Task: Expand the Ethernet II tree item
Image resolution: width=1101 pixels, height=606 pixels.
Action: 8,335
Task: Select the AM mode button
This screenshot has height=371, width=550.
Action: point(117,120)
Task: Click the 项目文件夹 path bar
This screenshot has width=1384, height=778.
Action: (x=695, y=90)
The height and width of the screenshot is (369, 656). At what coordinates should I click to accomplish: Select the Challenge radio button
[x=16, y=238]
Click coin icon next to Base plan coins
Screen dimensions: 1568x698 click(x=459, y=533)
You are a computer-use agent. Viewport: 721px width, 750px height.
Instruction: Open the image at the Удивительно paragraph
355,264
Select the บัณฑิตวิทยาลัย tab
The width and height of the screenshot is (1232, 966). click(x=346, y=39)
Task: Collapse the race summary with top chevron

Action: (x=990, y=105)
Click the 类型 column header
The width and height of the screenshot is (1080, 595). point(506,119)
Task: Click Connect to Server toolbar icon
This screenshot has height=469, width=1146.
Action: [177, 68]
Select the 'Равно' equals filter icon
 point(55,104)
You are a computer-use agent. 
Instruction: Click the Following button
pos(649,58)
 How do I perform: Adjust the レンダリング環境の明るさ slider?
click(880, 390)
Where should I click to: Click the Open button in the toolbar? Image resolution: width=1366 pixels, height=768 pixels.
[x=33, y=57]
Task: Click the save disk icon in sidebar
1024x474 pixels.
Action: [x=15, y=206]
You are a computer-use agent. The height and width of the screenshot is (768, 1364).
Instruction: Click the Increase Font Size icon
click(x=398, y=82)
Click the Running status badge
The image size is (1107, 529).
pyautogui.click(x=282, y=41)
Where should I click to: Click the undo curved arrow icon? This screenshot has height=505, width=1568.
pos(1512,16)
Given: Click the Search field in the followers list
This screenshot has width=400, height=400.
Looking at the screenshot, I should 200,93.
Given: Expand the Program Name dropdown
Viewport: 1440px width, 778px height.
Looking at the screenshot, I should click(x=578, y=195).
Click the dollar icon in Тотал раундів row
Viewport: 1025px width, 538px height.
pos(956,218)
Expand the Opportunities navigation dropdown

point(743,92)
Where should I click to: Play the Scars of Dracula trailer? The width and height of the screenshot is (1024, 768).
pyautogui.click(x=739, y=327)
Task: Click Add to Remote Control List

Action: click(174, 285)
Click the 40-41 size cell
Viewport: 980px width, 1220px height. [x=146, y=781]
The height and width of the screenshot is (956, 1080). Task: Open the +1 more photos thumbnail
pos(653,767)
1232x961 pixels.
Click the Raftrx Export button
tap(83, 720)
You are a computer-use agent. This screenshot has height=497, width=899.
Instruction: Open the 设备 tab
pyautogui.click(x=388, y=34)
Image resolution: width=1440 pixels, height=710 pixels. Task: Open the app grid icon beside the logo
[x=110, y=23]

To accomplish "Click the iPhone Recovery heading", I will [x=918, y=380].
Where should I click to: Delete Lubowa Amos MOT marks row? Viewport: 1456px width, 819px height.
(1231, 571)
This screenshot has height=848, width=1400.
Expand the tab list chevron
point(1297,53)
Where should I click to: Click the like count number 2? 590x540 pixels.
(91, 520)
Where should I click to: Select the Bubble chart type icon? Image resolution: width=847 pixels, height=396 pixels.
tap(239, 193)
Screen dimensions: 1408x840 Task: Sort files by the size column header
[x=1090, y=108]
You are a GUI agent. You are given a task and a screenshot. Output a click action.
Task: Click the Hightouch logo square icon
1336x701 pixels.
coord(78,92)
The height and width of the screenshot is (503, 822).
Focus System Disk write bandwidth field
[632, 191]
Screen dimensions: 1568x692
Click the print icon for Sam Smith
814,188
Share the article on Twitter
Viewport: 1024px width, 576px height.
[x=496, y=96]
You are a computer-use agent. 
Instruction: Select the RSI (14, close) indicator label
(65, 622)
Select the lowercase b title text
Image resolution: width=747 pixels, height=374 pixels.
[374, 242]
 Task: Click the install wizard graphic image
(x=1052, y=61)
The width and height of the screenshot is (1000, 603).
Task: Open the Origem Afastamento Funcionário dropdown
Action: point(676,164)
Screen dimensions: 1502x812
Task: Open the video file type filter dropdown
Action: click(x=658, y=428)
|---|
THE TASK.
Only lines of the data holding the word "computer" go in the answer. Please copy each of them.

TASK RESULT.
You are a computer-use agent. Viewport: 721px width, 750px height.
You are a computer-use agent. 
You are a computer-use agent. The height and width of the screenshot is (768, 1364).
You are a computer-use agent. This screenshot has height=497, width=899.
You are a computer-use agent. 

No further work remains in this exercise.